Trecho do documento:
· · ·
ASSINE VEJA NEGÓCIOS
Imagem Blog

Cenário Global

Por Gustavo Diniz Junqueira Materia seguir SEGUIR Seguindo Materia SEGUINDO
Análises e comentários sobre relações internacionais, a inserção global do Brasil, agendas do futuro

Brasil e Europa: Parceria estratégica para um agronegócio sustentável

O campo brasileiro cresceu e pode inspirar os europeus em ganhos de eficiência. Em vez de competir, os setores de lá e de cá devem cooperar

Por Gustavo Diniz Junqueira
Atualizado em 1 abr 2025, 17h16 - Publicado em 1 abr 2025, 17h16

O Brasil tornou-se, ao longo das últimas décadas, um protagonista incontornável no cenário global do agronegócio. De importador de alimentos básicos nos anos 1980, o país transformou-se em líder mundial na exportação de soja, carne bovina e aves, além de ocupar posições de destaque em setores como café e açúcar. Esse feito foi construído por meio de uma combinação de reformas políticas, inovações tecnológicas e espírito empreendedor de seus agricultores.

Entretanto, a relevância do agronegócio brasileiro no mercado internacional não vem sem críticas. Preocupações legítimas sobre desmatamento, relações trabalhistas e práticas de negócios têm alimentado debates intensos, especialmente na Europa. Para muitos, colaborar mais de perto com o Brasil nesse setor é comportamento visto como um dilema ético. Mas essa visão simplista desconsidera uma oportunidade maior: a de engajar-se ativamente em um diálogo transformador que una produtividade e sustentabilidade.

O Brasil e a Europa podem, juntos, construir uma parceria estratégica que vá além do comércio e se torne um exemplo de colaboração global na busca por segurança alimentar e práticas sustentáveis. Esse é um desafio que exige coragem política e uma visão pragmática, capaz de superar narrativas polarizadas e priorizar soluções compartilhadas.

A agricultura europeia enfrenta desafios próprios, historicamente sustentada por subsídios e voltada para mercados locais e de nicho. Precisa encontrar formas de modernizar-se, sem perder suas características culturais e sociais. Nesse contexto, o Brasil não deve ser visto como um competidor, mas como uma fonte de aprendizado. O uso de sistemas produtivos integrados e a adoção de tecnologias de precisão podem inspirar práticas mais eficientes e sustentáveis na Europa, sem comprometer a identidade de suas comunidades rurais.

O agronegócio brasileiro tem origem em uma trajetória singular de superação. No início da década de 1990, o país passou por reformas que desmantelaram monopólios estatais e abriram espaço para o mercado. O setor, antes controlado por instituições como o Instituto do Açúcar e do Álcool (IAA) e o Instituto Brasileiro do Café (IBC), foi impulsionado pela competição e pela autonomia. Sem redes de proteção tradicionais, os agricultores brasileiros assumiram riscos consideráveis, apostando em inovação, eficiência e adaptação tecnológica.
· · ·
Conjunto de tarefas:
1. Reescreva o artigo sobre o agronegócio de "O Brasil tornou-se, ao" até "de seus agricultores.", substituindo "soja" por "milho".
2. De acordo com o artigo sobre o agronegócio, quando o Brasil passou pelas reformas que desmantelaram monopólios estatais?
3. Liste todos os produtos em que, segundo o artigo sobre o agronegócio, o Brasil é líder mundial na exportação ou ocupa posição de destaque.
· · ·
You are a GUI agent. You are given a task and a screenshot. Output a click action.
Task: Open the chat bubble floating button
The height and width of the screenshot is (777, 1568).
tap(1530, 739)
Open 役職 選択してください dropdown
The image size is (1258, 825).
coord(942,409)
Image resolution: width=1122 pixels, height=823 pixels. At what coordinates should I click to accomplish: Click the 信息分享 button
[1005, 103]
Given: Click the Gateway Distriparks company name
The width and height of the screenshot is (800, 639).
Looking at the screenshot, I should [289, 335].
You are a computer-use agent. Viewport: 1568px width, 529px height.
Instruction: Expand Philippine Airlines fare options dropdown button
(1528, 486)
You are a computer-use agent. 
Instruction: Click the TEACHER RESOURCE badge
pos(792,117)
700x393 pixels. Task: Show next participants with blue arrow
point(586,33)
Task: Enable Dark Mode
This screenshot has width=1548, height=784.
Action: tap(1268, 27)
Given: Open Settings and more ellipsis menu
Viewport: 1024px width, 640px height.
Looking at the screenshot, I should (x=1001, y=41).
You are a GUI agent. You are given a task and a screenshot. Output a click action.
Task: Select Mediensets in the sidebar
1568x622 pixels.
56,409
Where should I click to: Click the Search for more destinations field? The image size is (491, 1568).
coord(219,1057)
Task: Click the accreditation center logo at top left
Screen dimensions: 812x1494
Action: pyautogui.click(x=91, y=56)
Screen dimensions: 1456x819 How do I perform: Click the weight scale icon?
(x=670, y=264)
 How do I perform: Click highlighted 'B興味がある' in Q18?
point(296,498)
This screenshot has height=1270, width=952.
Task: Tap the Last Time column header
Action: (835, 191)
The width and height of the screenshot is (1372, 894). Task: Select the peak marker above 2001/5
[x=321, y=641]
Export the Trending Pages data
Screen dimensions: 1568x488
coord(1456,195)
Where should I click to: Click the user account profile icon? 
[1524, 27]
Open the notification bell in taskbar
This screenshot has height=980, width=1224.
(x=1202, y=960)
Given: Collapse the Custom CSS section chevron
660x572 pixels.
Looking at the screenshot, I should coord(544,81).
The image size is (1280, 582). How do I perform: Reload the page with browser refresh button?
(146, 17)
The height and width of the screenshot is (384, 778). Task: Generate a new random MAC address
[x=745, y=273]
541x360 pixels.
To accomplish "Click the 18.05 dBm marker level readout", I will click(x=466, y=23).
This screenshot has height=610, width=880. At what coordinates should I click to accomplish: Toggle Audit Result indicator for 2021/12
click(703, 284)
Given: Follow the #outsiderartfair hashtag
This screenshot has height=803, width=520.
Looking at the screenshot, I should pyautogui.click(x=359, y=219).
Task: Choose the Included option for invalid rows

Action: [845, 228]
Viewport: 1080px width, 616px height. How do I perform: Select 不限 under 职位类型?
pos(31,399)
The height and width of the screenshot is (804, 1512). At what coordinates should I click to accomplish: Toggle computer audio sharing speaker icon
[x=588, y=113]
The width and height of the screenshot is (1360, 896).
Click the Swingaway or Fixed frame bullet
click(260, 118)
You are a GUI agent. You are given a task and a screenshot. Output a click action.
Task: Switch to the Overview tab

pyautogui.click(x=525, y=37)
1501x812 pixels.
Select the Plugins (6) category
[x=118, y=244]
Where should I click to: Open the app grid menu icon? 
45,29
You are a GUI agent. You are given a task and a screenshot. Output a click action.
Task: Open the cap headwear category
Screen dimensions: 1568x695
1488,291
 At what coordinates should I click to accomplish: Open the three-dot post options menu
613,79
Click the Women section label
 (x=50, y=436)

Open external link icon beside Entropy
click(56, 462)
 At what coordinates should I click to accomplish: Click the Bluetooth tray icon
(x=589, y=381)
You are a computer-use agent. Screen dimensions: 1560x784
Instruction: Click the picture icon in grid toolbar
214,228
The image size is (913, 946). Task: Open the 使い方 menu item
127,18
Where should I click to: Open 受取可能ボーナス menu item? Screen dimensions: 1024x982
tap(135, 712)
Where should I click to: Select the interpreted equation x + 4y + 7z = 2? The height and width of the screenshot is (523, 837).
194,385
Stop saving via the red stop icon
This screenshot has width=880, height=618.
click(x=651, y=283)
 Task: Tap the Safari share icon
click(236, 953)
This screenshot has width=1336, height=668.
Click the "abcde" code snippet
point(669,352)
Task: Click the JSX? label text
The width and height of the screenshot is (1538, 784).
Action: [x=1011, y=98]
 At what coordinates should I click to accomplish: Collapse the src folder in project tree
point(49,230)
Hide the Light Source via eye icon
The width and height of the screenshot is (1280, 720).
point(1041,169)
· · ·
Respostas esperadas:
1.
O Brasil tornou-se, ao longo das últimas décadas, um protagonista incontornável no cenário global do agronegócio. De importador de alimentos básicos nos anos 1980, o país transformou-se em líder mundial na exportação de milho, carne bovina e aves, além de ocupar posições de destaque em setores como café e açúcar. Esse feito foi construído por meio de uma combinação de reformas políticas, inovações tecnológicas e espírito empreendedor de seus agricultores.

2. No início da década de 1990.

3. Soja, carne bovina, aves, café e açúcar.